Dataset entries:
------------------------------------------------------------------------
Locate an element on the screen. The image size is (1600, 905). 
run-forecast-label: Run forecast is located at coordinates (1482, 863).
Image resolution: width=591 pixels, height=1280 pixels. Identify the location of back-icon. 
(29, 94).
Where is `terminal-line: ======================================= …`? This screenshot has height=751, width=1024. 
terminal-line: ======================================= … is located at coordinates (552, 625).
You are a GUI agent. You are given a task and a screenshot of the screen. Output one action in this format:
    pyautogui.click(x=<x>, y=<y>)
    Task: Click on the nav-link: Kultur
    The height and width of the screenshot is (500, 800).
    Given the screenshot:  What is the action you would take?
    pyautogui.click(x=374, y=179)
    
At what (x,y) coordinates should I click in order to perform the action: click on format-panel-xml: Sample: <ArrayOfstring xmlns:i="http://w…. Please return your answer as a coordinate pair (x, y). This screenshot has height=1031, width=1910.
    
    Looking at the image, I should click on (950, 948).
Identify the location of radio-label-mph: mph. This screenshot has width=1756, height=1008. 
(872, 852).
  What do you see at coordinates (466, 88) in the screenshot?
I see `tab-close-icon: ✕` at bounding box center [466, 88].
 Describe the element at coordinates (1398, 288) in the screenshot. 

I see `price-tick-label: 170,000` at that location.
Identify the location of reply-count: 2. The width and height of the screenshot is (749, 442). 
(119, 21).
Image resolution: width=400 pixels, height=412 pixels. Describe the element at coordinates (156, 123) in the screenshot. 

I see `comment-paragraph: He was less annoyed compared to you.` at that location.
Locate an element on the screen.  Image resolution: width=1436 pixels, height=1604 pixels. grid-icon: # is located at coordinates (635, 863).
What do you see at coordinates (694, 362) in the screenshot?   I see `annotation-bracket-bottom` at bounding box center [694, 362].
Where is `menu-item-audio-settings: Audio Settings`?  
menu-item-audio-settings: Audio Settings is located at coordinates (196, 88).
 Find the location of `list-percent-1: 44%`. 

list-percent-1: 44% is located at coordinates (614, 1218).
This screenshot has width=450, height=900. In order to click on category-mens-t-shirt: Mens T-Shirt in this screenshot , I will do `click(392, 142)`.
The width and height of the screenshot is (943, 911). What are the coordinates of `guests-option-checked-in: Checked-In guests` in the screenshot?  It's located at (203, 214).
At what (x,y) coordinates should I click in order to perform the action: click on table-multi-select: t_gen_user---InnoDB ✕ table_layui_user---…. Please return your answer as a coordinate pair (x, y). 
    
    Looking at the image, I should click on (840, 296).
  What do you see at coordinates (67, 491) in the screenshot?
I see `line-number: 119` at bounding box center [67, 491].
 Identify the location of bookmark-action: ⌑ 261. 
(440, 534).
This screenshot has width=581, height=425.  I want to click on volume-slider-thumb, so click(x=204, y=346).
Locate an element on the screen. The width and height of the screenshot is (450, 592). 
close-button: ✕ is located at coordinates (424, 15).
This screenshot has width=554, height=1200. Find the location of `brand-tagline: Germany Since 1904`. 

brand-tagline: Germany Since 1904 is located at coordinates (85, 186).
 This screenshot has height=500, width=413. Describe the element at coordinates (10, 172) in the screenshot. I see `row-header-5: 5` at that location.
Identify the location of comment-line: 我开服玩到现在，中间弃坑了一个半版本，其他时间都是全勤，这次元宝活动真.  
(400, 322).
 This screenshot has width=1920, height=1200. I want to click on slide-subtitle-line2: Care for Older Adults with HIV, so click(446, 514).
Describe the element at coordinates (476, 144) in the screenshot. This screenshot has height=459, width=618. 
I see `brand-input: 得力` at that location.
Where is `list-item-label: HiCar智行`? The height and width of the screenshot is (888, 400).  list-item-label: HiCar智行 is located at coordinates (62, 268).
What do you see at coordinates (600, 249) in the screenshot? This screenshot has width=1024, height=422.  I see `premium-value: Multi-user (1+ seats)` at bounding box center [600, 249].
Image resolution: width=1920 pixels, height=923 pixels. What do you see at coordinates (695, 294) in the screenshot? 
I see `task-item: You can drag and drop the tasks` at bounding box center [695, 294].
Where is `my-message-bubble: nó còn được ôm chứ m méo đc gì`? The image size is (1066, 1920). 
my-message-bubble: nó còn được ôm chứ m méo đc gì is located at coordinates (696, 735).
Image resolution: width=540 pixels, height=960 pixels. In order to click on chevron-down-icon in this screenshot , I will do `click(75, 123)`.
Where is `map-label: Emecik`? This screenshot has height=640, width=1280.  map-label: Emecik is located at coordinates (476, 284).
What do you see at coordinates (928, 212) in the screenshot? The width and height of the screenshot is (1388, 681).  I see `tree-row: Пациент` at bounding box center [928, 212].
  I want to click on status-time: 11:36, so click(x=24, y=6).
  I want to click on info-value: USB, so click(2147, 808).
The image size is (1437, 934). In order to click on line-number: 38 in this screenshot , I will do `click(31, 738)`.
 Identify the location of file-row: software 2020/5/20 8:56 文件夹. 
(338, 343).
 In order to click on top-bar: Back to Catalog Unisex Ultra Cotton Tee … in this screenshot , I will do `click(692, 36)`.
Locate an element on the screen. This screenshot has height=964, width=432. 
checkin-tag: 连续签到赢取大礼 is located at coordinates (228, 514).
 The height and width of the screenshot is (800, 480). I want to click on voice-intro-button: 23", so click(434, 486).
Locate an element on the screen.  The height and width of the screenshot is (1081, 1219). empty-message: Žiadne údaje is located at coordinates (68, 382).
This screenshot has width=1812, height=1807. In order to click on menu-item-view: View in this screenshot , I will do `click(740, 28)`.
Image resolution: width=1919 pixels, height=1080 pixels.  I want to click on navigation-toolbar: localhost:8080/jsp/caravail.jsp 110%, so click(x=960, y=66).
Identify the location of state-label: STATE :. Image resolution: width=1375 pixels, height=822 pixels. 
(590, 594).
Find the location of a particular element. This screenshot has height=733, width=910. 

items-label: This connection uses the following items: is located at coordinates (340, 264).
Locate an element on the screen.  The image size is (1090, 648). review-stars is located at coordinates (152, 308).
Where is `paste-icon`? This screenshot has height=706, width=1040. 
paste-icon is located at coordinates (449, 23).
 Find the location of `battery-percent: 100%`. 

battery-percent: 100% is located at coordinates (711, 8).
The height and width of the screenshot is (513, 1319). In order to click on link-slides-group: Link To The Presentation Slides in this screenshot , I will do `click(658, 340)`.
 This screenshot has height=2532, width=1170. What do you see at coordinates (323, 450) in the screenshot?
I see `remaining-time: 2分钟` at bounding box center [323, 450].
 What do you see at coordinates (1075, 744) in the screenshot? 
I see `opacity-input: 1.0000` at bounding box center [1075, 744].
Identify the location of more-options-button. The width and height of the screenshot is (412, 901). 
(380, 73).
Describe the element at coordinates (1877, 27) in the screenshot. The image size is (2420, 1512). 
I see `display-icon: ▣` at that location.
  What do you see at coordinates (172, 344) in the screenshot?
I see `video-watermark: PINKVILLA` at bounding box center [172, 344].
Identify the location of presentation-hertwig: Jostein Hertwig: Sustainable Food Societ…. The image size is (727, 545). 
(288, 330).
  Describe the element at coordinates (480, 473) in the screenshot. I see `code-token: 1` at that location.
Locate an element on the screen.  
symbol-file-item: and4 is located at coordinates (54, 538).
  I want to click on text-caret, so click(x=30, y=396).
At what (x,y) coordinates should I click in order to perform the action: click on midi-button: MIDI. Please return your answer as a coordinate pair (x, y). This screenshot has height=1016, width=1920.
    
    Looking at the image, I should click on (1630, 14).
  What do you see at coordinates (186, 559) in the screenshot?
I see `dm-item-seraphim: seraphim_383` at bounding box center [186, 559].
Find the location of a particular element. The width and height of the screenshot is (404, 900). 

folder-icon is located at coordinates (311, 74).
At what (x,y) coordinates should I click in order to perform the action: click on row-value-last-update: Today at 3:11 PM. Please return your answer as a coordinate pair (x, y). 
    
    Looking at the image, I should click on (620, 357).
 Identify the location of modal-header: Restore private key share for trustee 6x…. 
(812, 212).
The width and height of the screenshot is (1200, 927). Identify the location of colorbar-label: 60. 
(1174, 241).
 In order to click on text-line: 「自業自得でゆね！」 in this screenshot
------------------------------------------------------------------------
**YOUR INSTRUCTIONS:** Copy the items shown above word for word, beginning at the line that contains "What do you see at coordinates (928, 212)" and ending after the line that contains "This screenshot has width=1812, height=1807.".

**COMPLETED TASK:**
What do you see at coordinates (928, 212) in the screenshot? The width and height of the screenshot is (1388, 681).  I see `tree-row: Пациент` at bounding box center [928, 212].
  I want to click on status-time: 11:36, so click(x=24, y=6).
  I want to click on info-value: USB, so click(2147, 808).
The image size is (1437, 934). In order to click on line-number: 38 in this screenshot , I will do `click(31, 738)`.
 Identify the location of file-row: software 2020/5/20 8:56 文件夹. 
(338, 343).
 In order to click on top-bar: Back to Catalog Unisex Ultra Cotton Tee … in this screenshot , I will do `click(692, 36)`.
Locate an element on the screen. This screenshot has height=964, width=432. 
checkin-tag: 连续签到赢取大礼 is located at coordinates (228, 514).
 The height and width of the screenshot is (800, 480). I want to click on voice-intro-button: 23", so click(434, 486).
Locate an element on the screen.  The height and width of the screenshot is (1081, 1219). empty-message: Žiadne údaje is located at coordinates (68, 382).
This screenshot has width=1812, height=1807. In order to click on menu-item-view: View in this screenshot , I will do `click(740, 28)`.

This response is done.